| What is expected |
Among the entries that follow, find every line with the word "computer" and copy it.

▬▬▬▬▬▬

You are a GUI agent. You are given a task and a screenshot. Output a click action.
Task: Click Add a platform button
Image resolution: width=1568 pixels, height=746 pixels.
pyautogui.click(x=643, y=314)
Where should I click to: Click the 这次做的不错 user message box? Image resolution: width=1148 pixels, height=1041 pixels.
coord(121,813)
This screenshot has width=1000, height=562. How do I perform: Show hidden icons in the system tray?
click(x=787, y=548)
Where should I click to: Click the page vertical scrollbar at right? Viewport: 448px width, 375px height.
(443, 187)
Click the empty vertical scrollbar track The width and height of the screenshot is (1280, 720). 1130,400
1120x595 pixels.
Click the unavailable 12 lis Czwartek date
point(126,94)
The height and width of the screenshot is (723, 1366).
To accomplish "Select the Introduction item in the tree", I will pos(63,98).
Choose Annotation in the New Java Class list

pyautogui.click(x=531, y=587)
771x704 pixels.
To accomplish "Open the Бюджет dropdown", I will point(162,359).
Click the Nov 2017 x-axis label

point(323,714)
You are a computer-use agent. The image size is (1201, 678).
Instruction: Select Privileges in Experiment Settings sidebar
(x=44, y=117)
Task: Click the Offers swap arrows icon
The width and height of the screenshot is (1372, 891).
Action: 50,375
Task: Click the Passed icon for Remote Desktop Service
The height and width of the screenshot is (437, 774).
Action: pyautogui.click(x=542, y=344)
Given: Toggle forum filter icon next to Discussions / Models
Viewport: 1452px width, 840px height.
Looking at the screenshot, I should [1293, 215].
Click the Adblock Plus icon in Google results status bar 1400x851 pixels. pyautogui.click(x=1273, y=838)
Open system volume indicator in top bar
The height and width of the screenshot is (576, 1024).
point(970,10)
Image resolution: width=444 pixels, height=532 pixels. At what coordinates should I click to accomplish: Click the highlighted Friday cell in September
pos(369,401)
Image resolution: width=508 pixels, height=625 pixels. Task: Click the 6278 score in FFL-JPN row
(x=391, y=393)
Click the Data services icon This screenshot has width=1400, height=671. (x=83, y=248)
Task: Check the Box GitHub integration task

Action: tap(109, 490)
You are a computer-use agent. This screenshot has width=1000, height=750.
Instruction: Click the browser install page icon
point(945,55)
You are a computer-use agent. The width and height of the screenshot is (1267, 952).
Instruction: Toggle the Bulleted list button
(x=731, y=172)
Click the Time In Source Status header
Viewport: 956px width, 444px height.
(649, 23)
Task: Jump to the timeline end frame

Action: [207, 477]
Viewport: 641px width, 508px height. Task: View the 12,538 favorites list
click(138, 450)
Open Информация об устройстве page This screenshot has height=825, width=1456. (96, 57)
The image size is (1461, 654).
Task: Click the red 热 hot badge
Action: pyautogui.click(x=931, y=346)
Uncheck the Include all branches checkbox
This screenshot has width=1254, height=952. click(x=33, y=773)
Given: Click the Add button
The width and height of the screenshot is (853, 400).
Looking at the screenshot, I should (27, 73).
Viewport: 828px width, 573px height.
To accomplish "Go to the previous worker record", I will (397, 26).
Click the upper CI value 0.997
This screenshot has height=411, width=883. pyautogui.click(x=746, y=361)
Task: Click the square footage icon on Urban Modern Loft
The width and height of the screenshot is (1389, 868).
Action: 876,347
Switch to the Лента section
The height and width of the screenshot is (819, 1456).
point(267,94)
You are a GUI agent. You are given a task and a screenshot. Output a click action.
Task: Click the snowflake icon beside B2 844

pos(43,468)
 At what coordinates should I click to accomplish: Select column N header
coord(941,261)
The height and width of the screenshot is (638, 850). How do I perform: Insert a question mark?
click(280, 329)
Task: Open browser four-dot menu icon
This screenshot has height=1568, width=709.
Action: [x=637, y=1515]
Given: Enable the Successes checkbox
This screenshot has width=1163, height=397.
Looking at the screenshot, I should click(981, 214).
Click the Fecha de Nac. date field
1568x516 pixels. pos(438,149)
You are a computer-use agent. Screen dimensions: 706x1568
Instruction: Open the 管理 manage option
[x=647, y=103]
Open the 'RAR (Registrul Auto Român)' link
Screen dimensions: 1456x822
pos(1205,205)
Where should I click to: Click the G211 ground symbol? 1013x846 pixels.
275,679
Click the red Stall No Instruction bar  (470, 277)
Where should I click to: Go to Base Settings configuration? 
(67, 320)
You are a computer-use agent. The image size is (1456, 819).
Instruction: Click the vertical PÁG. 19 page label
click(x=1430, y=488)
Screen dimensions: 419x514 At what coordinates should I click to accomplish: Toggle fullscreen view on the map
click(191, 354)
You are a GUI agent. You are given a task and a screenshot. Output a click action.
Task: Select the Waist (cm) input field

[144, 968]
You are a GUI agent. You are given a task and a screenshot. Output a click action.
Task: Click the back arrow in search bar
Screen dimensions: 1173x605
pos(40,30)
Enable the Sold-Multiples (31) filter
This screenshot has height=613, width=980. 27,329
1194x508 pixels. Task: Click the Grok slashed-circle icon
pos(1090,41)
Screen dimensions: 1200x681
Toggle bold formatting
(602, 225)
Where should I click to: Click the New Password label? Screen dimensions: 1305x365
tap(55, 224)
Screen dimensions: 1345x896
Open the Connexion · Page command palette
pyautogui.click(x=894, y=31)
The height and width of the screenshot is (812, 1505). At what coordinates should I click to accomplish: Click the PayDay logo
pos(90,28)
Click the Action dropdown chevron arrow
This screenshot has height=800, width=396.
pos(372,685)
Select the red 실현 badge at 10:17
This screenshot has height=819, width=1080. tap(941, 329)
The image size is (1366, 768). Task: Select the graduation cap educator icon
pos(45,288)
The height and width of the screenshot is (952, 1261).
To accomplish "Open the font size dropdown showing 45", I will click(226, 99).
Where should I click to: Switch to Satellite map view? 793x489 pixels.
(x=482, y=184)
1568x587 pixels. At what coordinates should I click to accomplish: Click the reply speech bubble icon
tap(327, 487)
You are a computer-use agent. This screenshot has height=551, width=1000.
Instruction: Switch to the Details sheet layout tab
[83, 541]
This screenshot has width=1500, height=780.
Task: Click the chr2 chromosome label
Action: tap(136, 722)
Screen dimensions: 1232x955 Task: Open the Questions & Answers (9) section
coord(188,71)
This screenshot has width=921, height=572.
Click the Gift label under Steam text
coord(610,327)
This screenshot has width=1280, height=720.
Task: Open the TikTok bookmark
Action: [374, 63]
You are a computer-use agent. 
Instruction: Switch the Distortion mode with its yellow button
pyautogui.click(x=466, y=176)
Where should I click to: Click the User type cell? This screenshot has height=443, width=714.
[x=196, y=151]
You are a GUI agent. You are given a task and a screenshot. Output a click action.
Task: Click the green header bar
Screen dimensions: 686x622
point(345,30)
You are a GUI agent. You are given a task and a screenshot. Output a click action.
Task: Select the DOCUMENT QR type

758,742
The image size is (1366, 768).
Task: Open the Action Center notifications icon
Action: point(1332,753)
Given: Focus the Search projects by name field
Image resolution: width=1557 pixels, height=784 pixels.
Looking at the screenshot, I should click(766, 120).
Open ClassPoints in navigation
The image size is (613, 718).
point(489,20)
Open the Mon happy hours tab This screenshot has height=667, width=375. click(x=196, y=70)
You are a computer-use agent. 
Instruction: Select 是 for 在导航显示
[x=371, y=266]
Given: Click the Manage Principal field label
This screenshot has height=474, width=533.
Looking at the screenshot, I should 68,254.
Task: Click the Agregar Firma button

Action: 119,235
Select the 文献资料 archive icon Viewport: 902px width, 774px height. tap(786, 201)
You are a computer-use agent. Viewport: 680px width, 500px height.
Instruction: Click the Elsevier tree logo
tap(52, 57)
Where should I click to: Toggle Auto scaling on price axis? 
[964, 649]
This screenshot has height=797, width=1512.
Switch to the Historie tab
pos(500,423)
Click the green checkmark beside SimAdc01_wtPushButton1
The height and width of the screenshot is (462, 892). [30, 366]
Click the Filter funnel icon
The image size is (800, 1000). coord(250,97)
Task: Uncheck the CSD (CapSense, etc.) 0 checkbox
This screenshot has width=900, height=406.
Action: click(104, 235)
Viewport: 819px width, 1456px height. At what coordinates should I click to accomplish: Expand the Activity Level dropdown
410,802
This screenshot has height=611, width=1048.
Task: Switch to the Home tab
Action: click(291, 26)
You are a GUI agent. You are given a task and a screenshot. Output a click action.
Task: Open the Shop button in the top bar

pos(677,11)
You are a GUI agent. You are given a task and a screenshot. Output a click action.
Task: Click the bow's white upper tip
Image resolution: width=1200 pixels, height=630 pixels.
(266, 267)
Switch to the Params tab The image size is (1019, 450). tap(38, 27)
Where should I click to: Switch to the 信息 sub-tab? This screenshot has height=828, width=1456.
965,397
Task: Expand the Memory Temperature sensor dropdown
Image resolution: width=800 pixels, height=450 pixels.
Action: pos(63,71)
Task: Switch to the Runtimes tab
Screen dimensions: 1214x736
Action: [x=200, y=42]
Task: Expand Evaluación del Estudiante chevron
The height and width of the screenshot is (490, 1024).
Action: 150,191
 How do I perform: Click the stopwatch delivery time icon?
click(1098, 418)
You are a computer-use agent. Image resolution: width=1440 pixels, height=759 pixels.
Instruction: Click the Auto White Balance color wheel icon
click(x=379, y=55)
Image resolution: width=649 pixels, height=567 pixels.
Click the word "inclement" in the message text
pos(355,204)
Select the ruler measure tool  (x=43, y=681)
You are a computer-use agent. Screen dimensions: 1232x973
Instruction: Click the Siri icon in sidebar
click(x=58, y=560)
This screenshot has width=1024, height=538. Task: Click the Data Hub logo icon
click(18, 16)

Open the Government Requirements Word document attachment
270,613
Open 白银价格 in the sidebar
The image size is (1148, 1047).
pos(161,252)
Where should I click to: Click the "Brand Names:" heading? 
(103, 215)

▬▬▬▬▬▬

| The completed task |
You are a computer-use agent. The image size is (1201, 678).
You are a computer-use agent. This screenshot has width=1000, height=750.
You are a computer-use agent. The width and height of the screenshot is (1267, 952).
You are a computer-use agent. Screen dimensions: 706x1568
You are a computer-use agent. The image size is (1456, 819).
You are a computer-use agent. This screenshot has height=551, width=1000.
You are a computer-use agent. 
You are a computer-use agent. 
You are a computer-use agent. Viewport: 680px width, 500px height.
You are a computer-use agent. Image resolution: width=1440 pixels, height=759 pixels.
You are a computer-use agent. Screen dimensions: 1232x973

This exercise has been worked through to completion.